A November 2017 EPO study, Patents, Trade and FDI within the European Union, suggests better harmonisation of Europe’s patent system has the potential to increase trade and foreign direct investment in high-tech sectors, delivering annual gains of €14.6 billion ($A22.8 billion) in trade and €1.8 billion (A$2.81 billion) in foreign direct investment.
Fröhlinger believes Australian businesses across all sectors have possibilities to expand to the European market, which boasts more than 500 million people, high gross domestic product and robust consumer demand. “It’s very important for Australian businesses to know that you will find a big change ahead in Europe. I’m not talking only about patents,” Fröhlinger says. “It’s extremely important to have an integrated IP portfolio considering patents and trademarks and (covering) design. If they don’t have (IP) people in-house they need to attempt to get strategic business advice.”

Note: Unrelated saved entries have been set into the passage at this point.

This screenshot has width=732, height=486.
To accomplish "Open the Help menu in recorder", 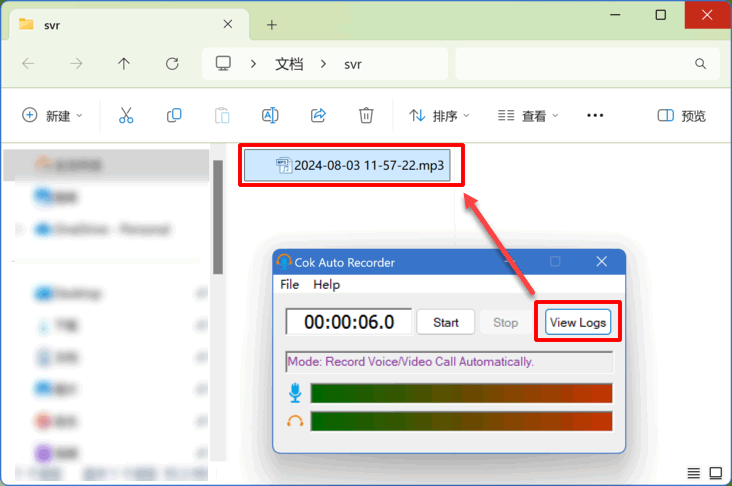I will coord(326,284).
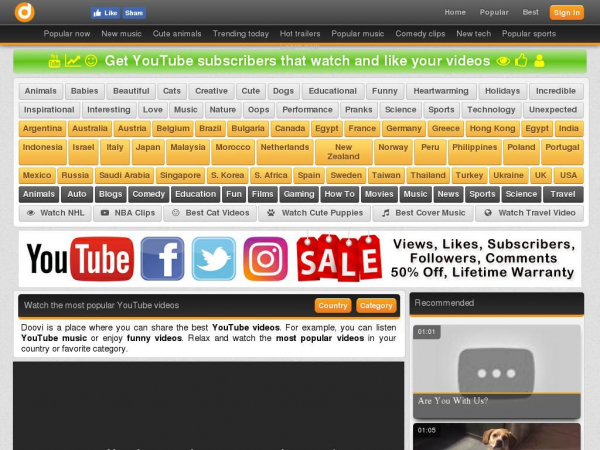
Task: Click the Instagram icon in the banner
Action: pos(266,259)
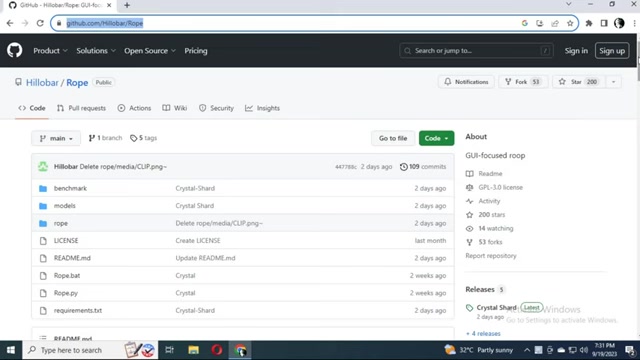Screen dimensions: 640x360
Task: Expand the Product menu
Action: click(x=50, y=51)
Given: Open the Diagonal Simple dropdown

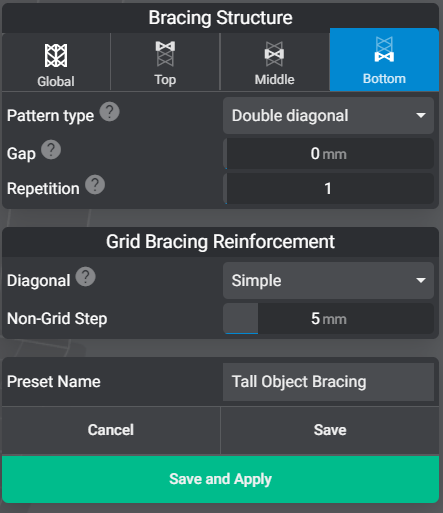Looking at the screenshot, I should click(328, 280).

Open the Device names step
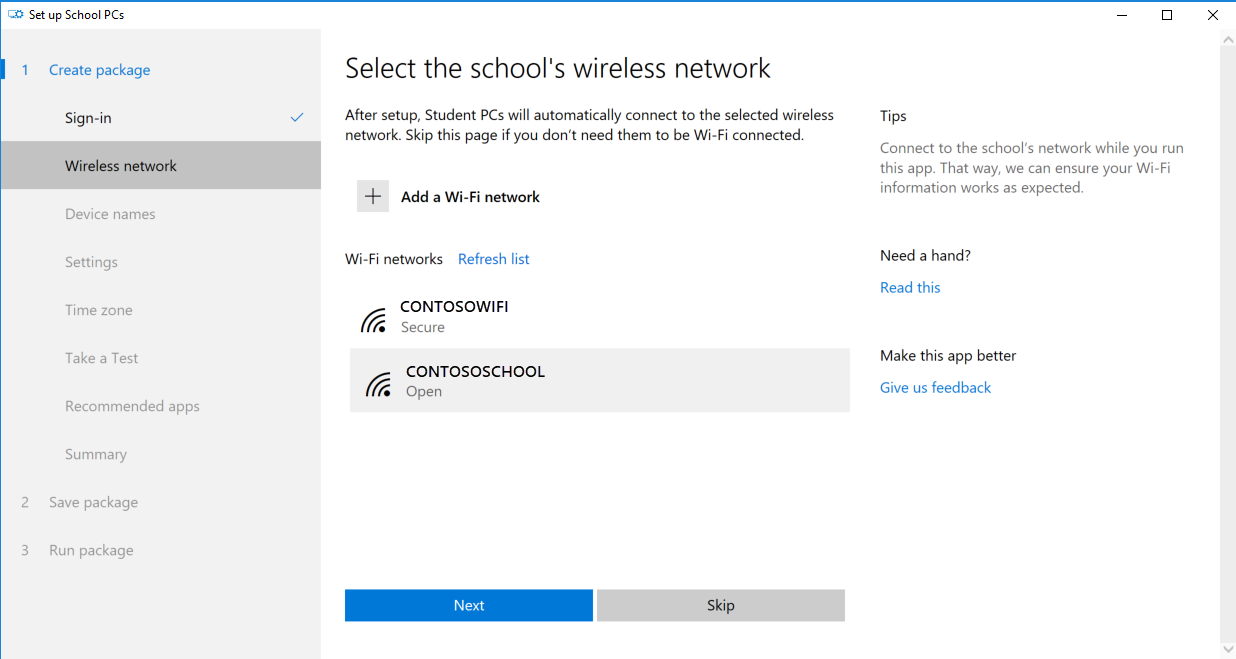(110, 214)
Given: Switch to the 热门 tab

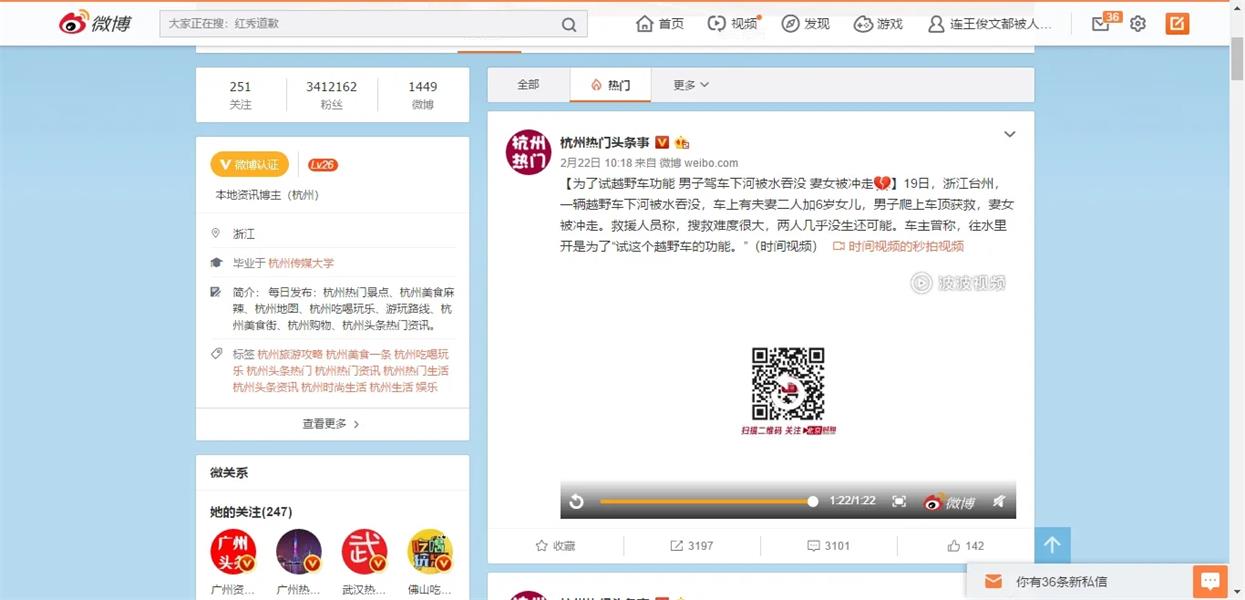Looking at the screenshot, I should (x=610, y=85).
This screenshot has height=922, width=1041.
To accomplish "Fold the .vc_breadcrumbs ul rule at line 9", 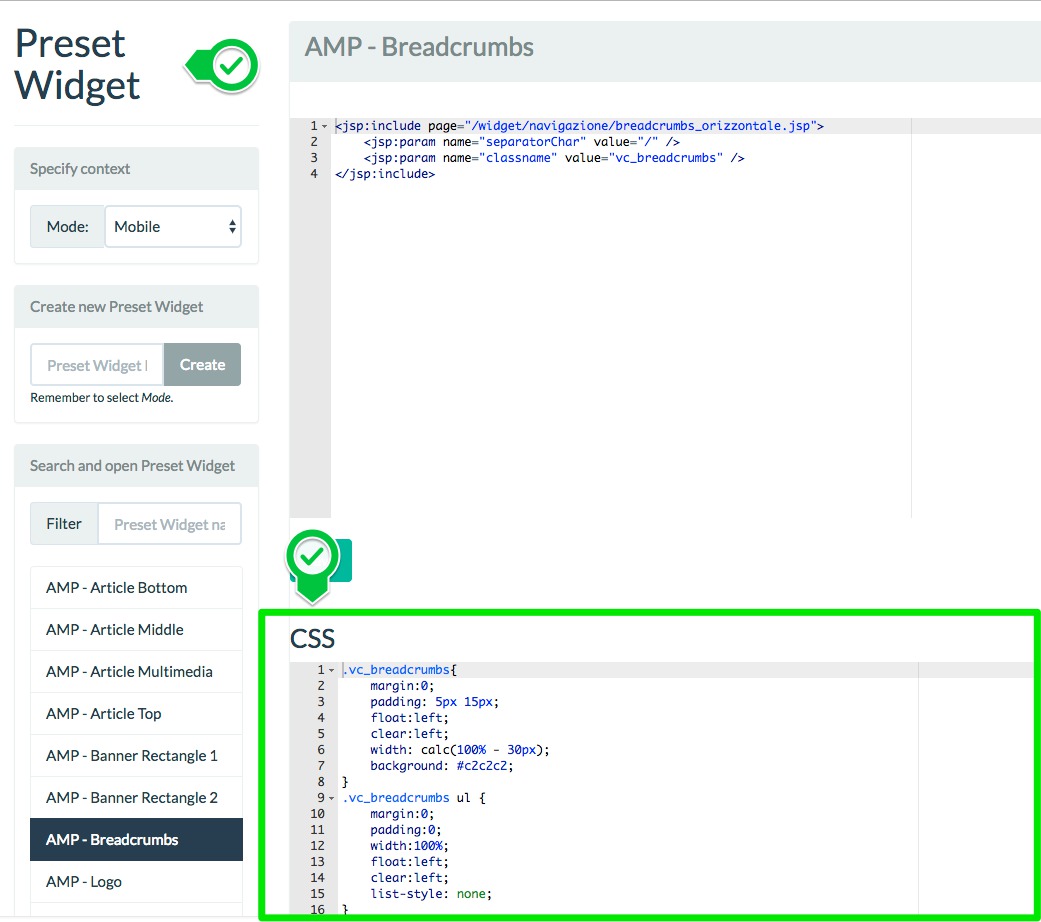I will pyautogui.click(x=332, y=798).
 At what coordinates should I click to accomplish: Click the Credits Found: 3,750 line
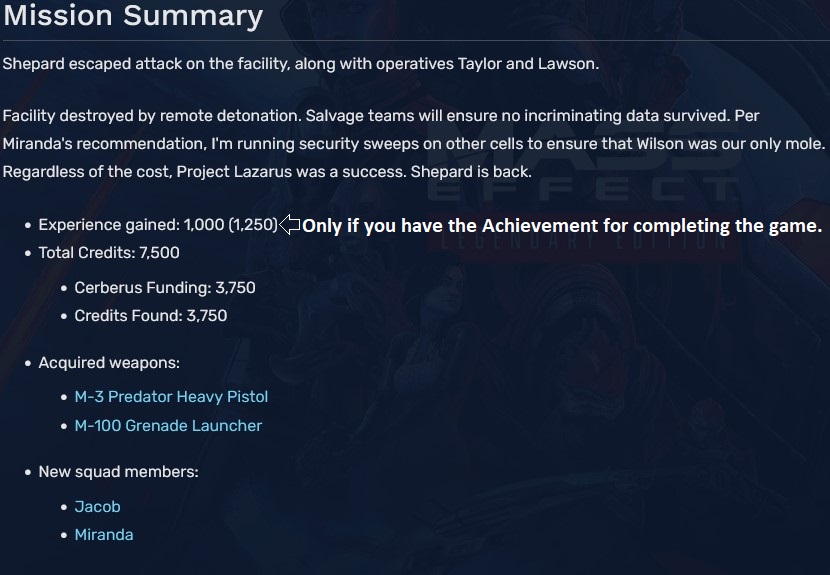(151, 316)
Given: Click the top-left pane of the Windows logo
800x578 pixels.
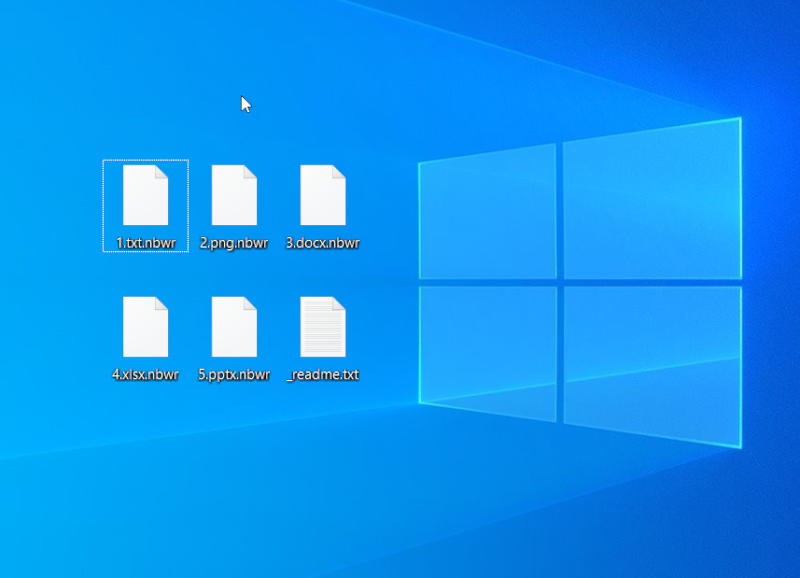Looking at the screenshot, I should click(487, 213).
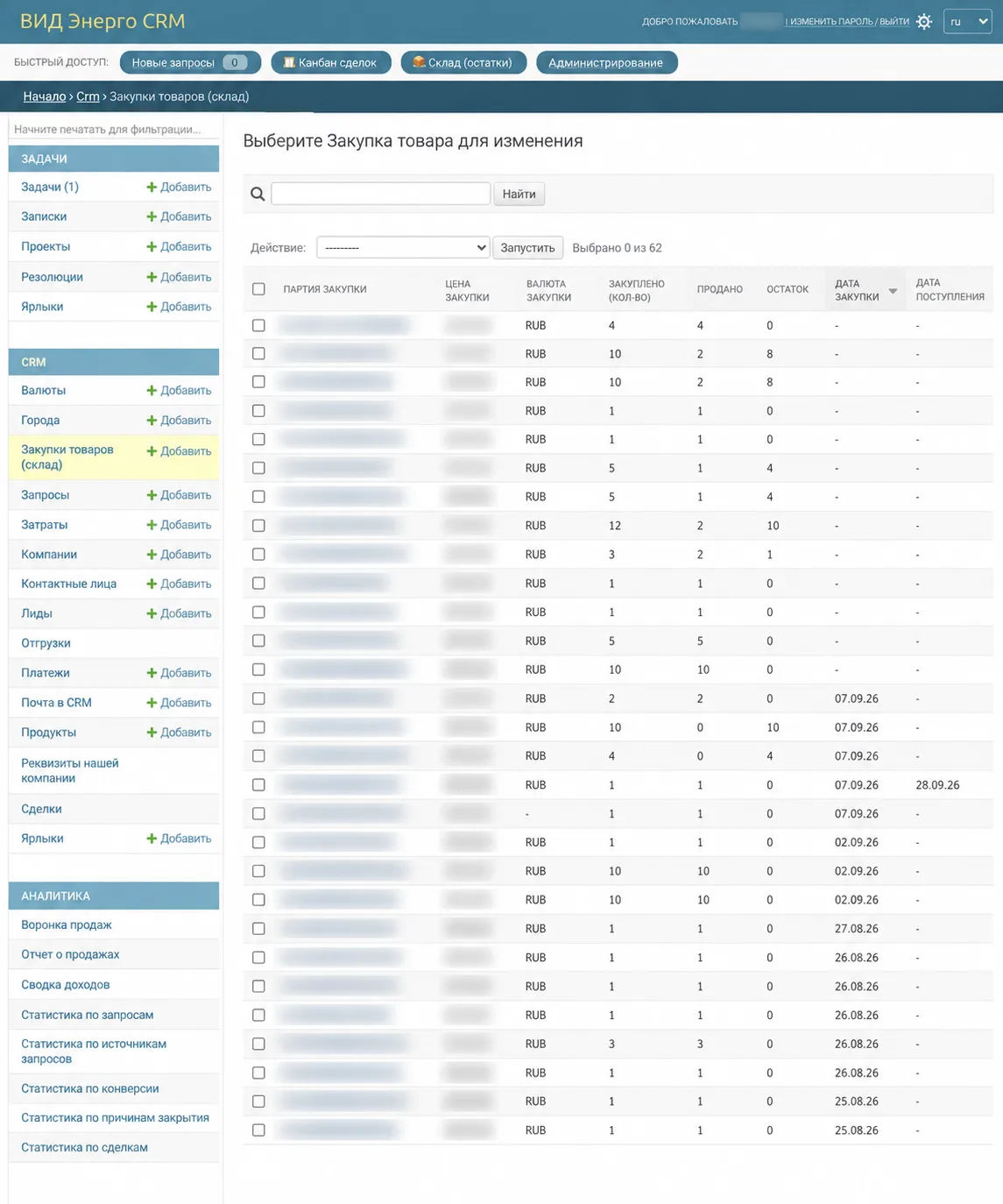Click the plus icon next to Продукты
Screen dimensions: 1003x1204
click(x=152, y=733)
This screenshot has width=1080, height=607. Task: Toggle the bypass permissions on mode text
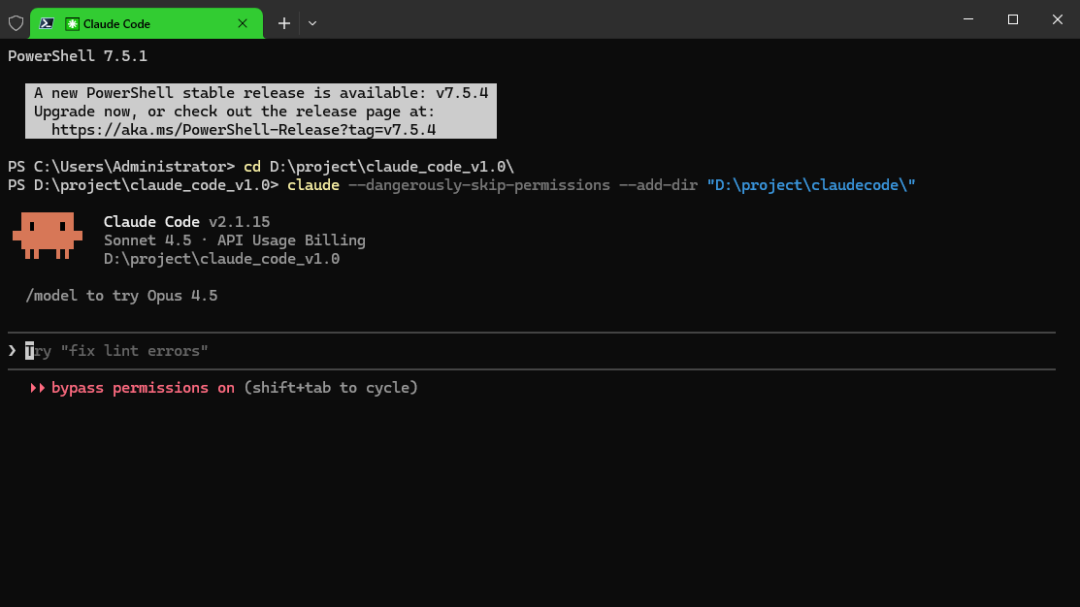point(143,388)
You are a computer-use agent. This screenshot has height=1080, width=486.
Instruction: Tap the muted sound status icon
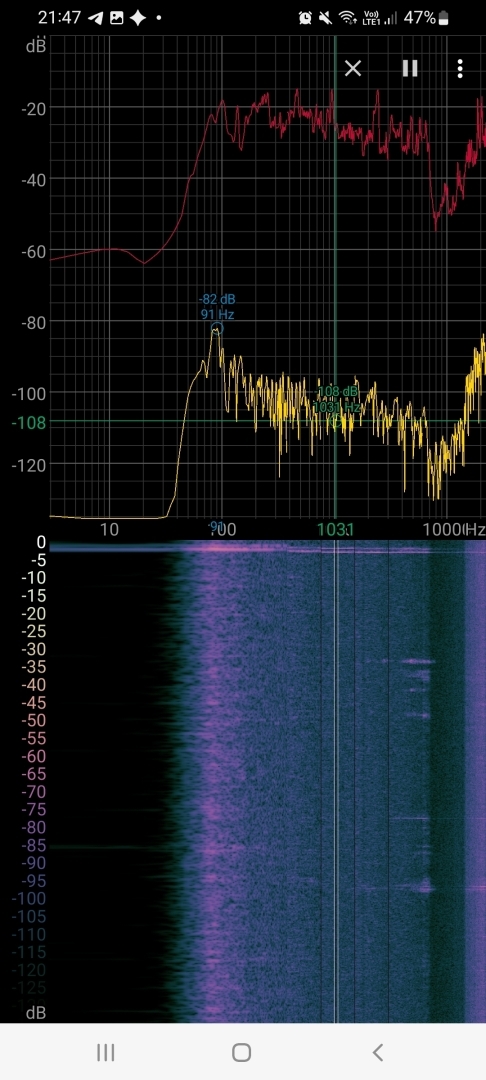coord(325,19)
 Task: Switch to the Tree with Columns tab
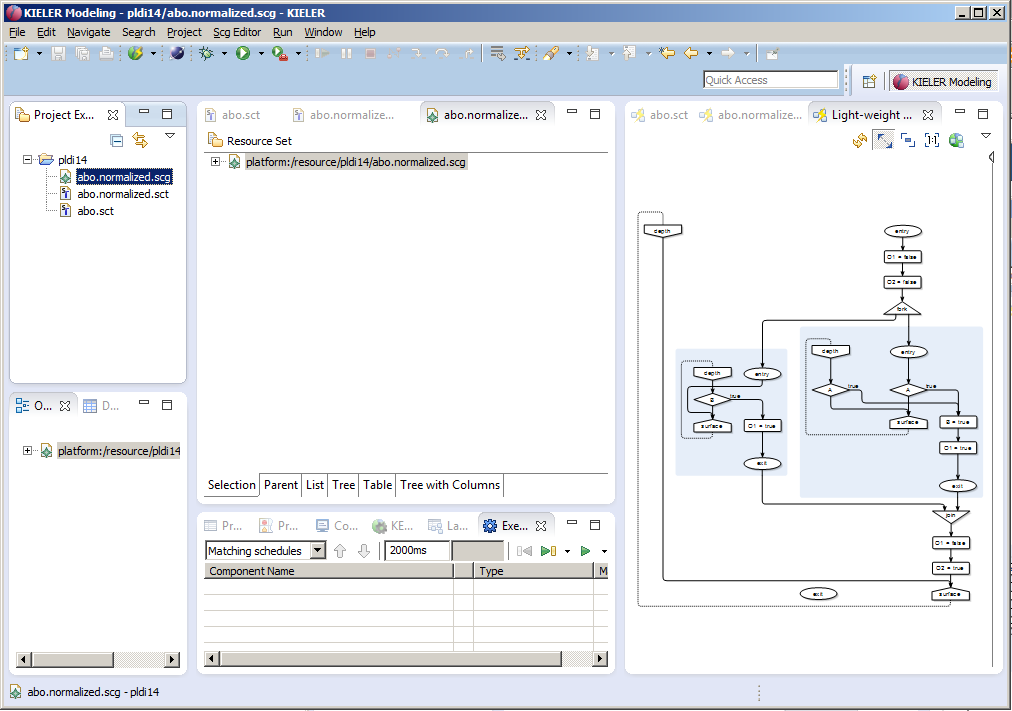click(449, 485)
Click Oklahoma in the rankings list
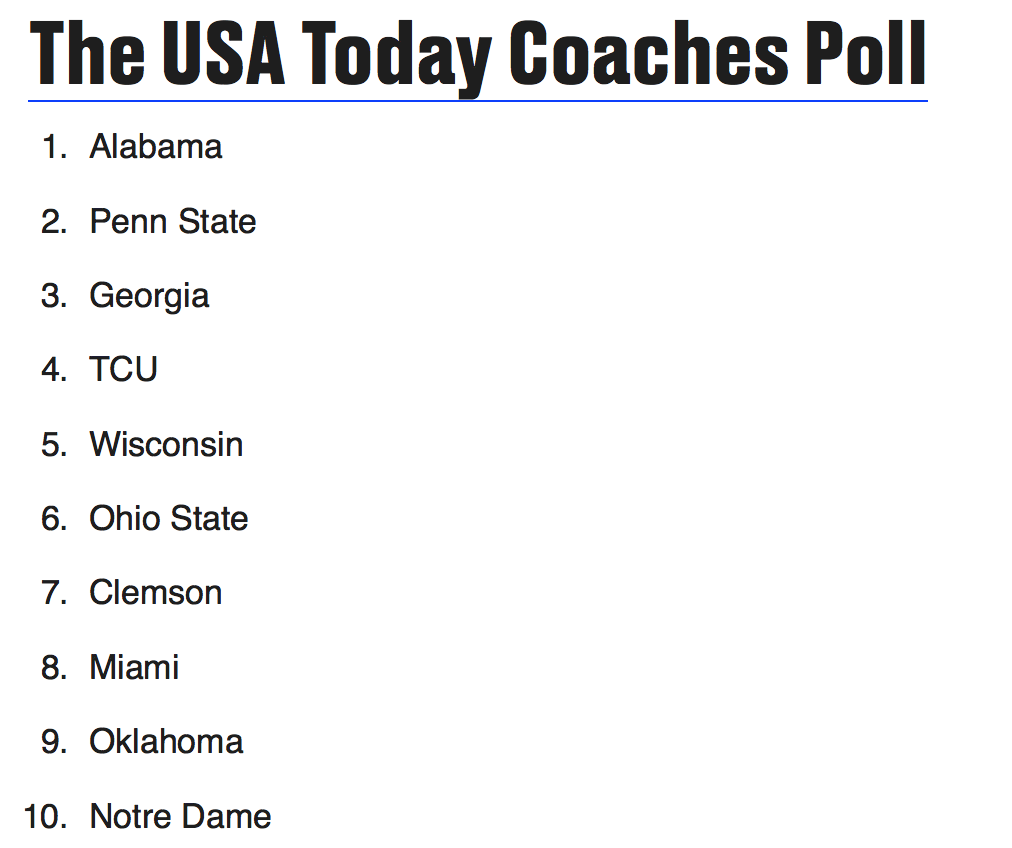Viewport: 1012px width, 848px height. click(x=166, y=741)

The value of intangible assets – This call to action for Australian businesses may come as the international Innovation Index 2017 reports on countries’ IP receipts as being a amount of total trade. Basically, the measure indicates the way a country has been doing on the IP front. While Australia scores well when it comes to inputs into research and development, the united states (5.1 %), Japan (4.7 percent) and Finland (2.9 per cent) easily outperform Australia (.3 percent) on IP royalties.
Your message? As a general rule, Australian companies usually are not proficient at converting research into value and treat IP almost as an administrative function. The exceptions are health tech leaders, including medical device company Cochlear and sleep-disorder business ResMed, which understand the value of intangible assets like brand name and data use, and build their briaac around it.
In a knowledge-based economy, IP has developed into a crucial business tool and governing it is no longer just a point of organising trademarks and Inventhelp. Intangible assets are rapidly increasingly important than tangible assets and require appropriate consideration.
Overview of Australia’s top listed companies, released by Glasshouse Advisory in September 2017, endorses such a sentiment. It reveals that 38 percent from the companies’ value (about A$550 billion) is not included on their own balance sheets; this means that that investors are operating without insights in to a significant proportion of the corporate asset base.